Le conseil Ecofin de l’Union européenne devrait rendre sa décision sur la mise à jour de la liste grise des paradis fiscaux en février 2021. Après les désillusions de février et octobre 2020, le Maroc espère enfin quitter le banc des mauvais élèves.

Le marché financier marocain retient son souffle, à quelques jours de l’annonce de la décision de l’Union européenne (UE) quant au retrait du royaume de la liste grise des paradis fiscaux. Il faut dire que le Maroc a enchaîné les désillusions durant les derniers mois, espérant quitter la liste des mauvais élèves. Pourtant, les autorités marocaines n’ont pas ménagé leurs efforts pour se conformer aux normes de l’UE. Si le Maroc a réussi à enrayer toutes les pratiques considérées comme «dommageables» par le Conseil de l’UE, une seule démarche lui reste encore à remplir pour pouvoir s’attirer les bonnes grâces de l’Organisation de coopération et de développement économiques (OCDE).


L’Europe a, en effet, pris acte des réformes engagées par le Maroc en vue d’une mise en conformité avec les nouvelles normes fiscales et a considéré que les dispositions fiscales régissant le secteur exportateur et les Zones d’accélération industrielle (ZAI) étaient tout à fait conformes aux normes requises. Il faut dire que les autorités marocaines ont œuvré au cours des dernières années pour adapter le cadre législatif régissant les zones franches aux normes de l’OCDE ainsi que celui du code de conduite de l’UE. D’ailleurs, plusieurs dispositions de la première loi de Finances 2020 allaient dans ce sens. «Même si elles demeurent encore relativement limitées, les modifications apportées au régime fiscal des zones franches d’exportations n’en laissent pas moins transparaître un changement profond d’orientation dans la stratégie industrielle appliquée jusqu’alors.

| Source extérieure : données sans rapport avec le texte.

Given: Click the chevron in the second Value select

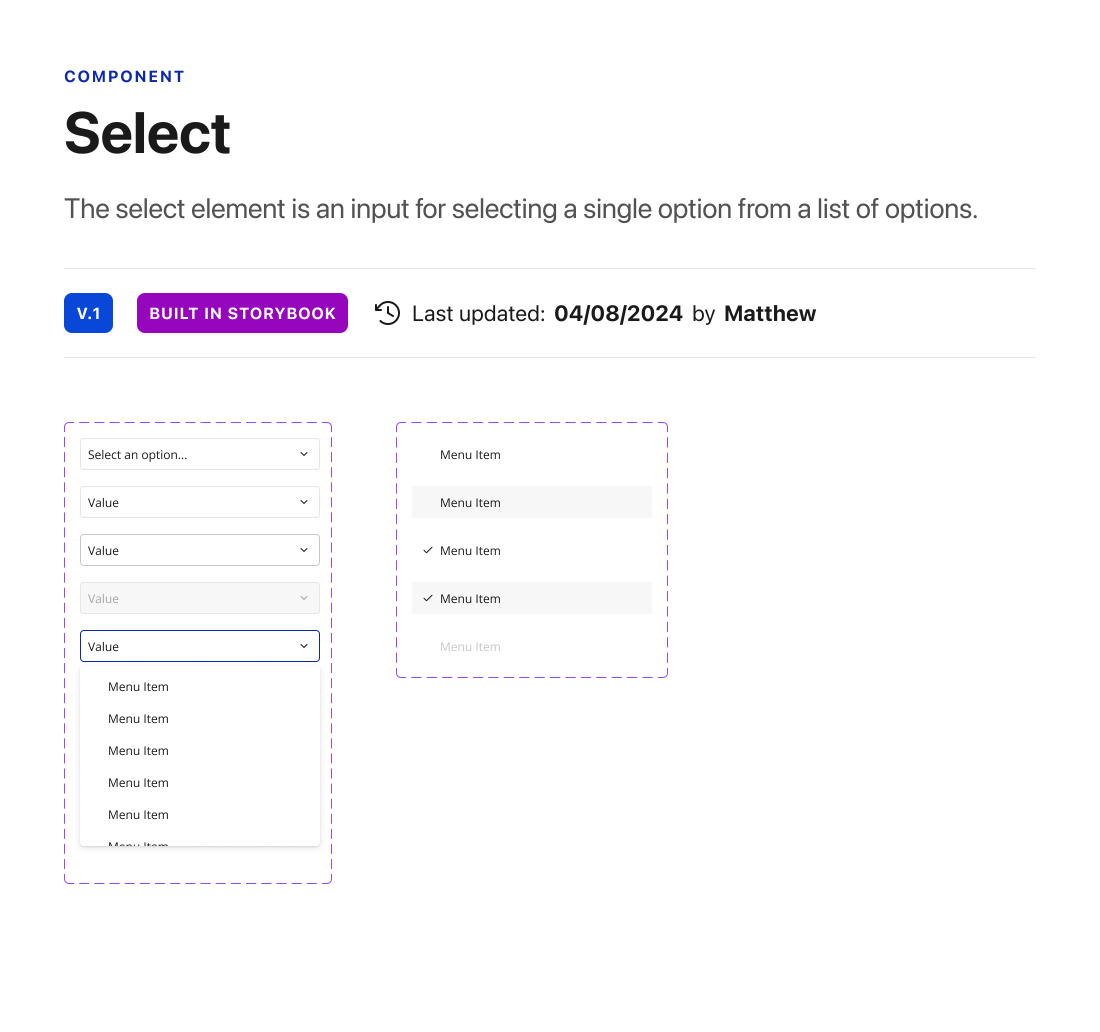Looking at the screenshot, I should tap(304, 502).
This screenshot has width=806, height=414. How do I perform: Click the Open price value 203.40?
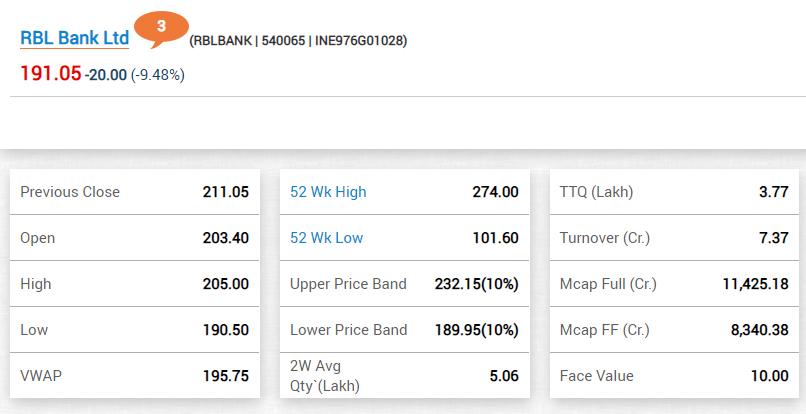(225, 238)
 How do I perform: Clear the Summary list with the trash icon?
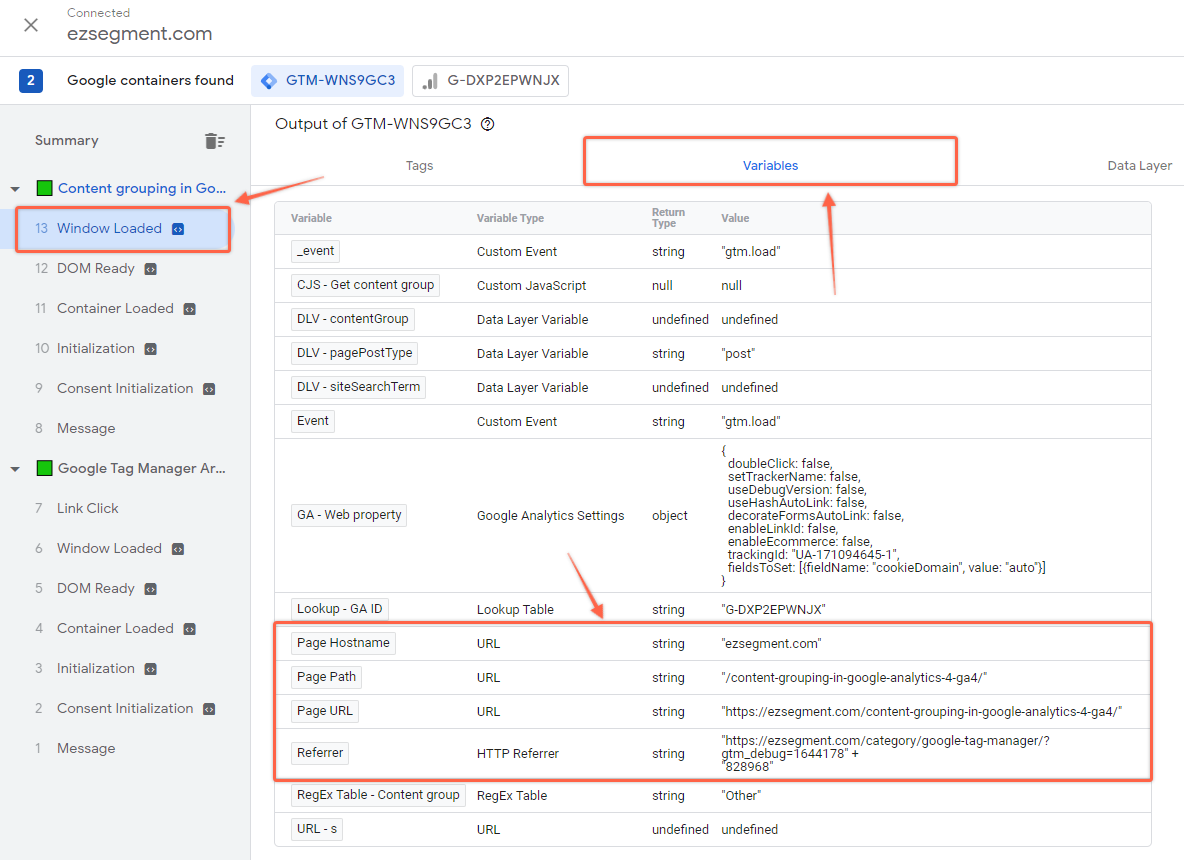coord(215,140)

Sachant que le succès des Zones d’accélération industrielle tient moins aux avantages nominaux de la fiscalité qu’aux facteurs de productivité développés par la destination, les modifications apportées au régime fiscal seront d’un faible impact sur l’attractivité des investissements sur le moyen-long terme», rapportait le Centre marocain de conjoncture (CMC) dans une de ses précédentes notes. Ceci étant, malgré cette disposition, le Maroc est maintenu dans la liste grise selon l’OCDE en raison du régime fiscal de «Casablanca Finance City». Le statut CFC, créé en 2010 pour faire de Casablanca un hub financier régional, a donné droit à des incitations fiscales jugées anticoncurrentielles par l’UE. Le processus serait actuellement toujours en cours d’appréciation. Pour rappel, le royaume a été placé en 2017 par l’UE dans la liste grise des paradis fiscaux. Il avait deux ans pour réaliser de nouvelles réformes en vue de se mettre en conformité avec l’UE. Une autre mise à jour de cette liste est prévue en octobre 2020. «Avec la confirmation attendue de l’OCDE, le royaume aura rempli l’ensemble de ses engagements visant une conformité de son système fiscal aux nouvelles normes tout en préservant ses intérêts nationaux», espère un économiste. Le Conseil Ecofin de l’UE devra rendre sa décision sur la mise à jour de la liste grise en février 2021.